**REQUIRED ACTION**
Without skipping anything, write out each record below exactly.

**INFORMATION GIVEN**
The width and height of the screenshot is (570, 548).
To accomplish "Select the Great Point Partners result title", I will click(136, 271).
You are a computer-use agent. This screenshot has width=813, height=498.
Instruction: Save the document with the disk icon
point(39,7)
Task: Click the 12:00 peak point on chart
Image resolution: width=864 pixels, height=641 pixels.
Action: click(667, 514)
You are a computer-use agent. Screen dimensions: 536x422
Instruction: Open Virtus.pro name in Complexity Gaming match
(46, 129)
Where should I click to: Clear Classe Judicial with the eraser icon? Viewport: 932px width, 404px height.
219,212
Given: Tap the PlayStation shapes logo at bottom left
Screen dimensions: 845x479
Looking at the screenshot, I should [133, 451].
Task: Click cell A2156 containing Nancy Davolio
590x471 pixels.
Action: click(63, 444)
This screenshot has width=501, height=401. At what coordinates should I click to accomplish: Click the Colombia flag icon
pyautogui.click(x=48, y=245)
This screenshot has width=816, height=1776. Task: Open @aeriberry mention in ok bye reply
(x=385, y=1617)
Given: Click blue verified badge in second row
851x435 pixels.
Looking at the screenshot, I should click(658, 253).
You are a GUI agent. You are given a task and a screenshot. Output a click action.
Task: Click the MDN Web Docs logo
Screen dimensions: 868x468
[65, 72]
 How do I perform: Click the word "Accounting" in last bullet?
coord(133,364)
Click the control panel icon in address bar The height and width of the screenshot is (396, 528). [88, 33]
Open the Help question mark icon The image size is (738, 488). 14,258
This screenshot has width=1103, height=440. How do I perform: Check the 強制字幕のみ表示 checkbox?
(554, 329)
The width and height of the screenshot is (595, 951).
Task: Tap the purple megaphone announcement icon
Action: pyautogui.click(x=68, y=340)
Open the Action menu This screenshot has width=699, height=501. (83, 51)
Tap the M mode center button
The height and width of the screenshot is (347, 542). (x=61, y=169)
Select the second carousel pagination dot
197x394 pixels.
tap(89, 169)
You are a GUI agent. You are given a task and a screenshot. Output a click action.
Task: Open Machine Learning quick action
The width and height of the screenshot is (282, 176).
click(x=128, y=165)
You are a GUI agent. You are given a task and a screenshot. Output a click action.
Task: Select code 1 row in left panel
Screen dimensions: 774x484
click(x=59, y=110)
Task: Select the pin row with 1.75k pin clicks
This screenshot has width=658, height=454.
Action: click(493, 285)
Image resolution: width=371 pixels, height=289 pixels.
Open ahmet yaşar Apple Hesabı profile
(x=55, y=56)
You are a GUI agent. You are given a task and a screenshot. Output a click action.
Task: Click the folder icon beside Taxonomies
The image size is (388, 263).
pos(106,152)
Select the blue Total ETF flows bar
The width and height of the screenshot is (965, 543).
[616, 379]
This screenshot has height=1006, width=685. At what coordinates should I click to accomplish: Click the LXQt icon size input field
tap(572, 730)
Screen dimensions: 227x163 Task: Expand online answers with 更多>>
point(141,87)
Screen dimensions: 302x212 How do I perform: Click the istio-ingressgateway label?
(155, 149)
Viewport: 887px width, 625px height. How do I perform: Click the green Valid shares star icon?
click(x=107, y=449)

**EXERCISE RESPONSE**
The width and height of the screenshot is (570, 548).
To accomplish "Select the Great Point Partners result title", I will click(136, 271).
You are a computer-use agent. This screenshot has width=813, height=498.
Instruction: Save the document with the disk icon
point(39,7)
Task: Click the 12:00 peak point on chart
Image resolution: width=864 pixels, height=641 pixels.
Action: click(667, 514)
You are a computer-use agent. Screen dimensions: 536x422
Instruction: Open Virtus.pro name in Complexity Gaming match
(46, 129)
Where should I click to: Clear Classe Judicial with the eraser icon? Viewport: 932px width, 404px height.
219,212
Given: Tap the PlayStation shapes logo at bottom left
Screen dimensions: 845x479
Looking at the screenshot, I should [133, 451].
Task: Click cell A2156 containing Nancy Davolio
590x471 pixels.
Action: click(63, 444)
This screenshot has width=501, height=401. At what coordinates should I click to accomplish: Click the Colombia flag icon
pyautogui.click(x=48, y=245)
This screenshot has width=816, height=1776. Task: Open @aeriberry mention in ok bye reply
(x=385, y=1617)
Given: Click blue verified badge in second row
851x435 pixels.
Looking at the screenshot, I should click(658, 253).
You are a GUI agent. You are given a task and a screenshot. Output a click action.
Task: Click the MDN Web Docs logo
Screen dimensions: 868x468
[65, 72]
 How do I perform: Click the word "Accounting" in last bullet?
coord(133,364)
Click the control panel icon in address bar The height and width of the screenshot is (396, 528). [88, 33]
Open the Help question mark icon The image size is (738, 488). 14,258
This screenshot has width=1103, height=440. How do I perform: Check the 強制字幕のみ表示 checkbox?
(554, 329)
The width and height of the screenshot is (595, 951).
Task: Tap the purple megaphone announcement icon
Action: pyautogui.click(x=68, y=340)
Open the Action menu This screenshot has width=699, height=501. (83, 51)
Tap the M mode center button
The height and width of the screenshot is (347, 542). (x=61, y=169)
Select the second carousel pagination dot
197x394 pixels.
tap(89, 169)
You are a GUI agent. You are given a task and a screenshot. Output a click action.
Task: Open Machine Learning quick action
The width and height of the screenshot is (282, 176).
click(x=128, y=165)
You are a GUI agent. You are given a task and a screenshot. Output a click action.
Task: Select code 1 row in left panel
Screen dimensions: 774x484
click(x=59, y=110)
Task: Select the pin row with 1.75k pin clicks
This screenshot has width=658, height=454.
Action: click(493, 285)
Image resolution: width=371 pixels, height=289 pixels.
Open ahmet yaşar Apple Hesabı profile
(x=55, y=56)
You are a GUI agent. You are given a task and a screenshot. Output a click action.
Task: Click the folder icon beside Taxonomies
The image size is (388, 263).
pos(106,152)
Select the blue Total ETF flows bar
The width and height of the screenshot is (965, 543).
[616, 379]
This screenshot has height=1006, width=685. At what coordinates should I click to accomplish: Click the LXQt icon size input field
tap(572, 730)
Screen dimensions: 227x163 Task: Expand online answers with 更多>>
point(141,87)
Screen dimensions: 302x212 How do I perform: Click the istio-ingressgateway label?
(155, 149)
Viewport: 887px width, 625px height. How do I perform: Click the green Valid shares star icon?
click(x=107, y=449)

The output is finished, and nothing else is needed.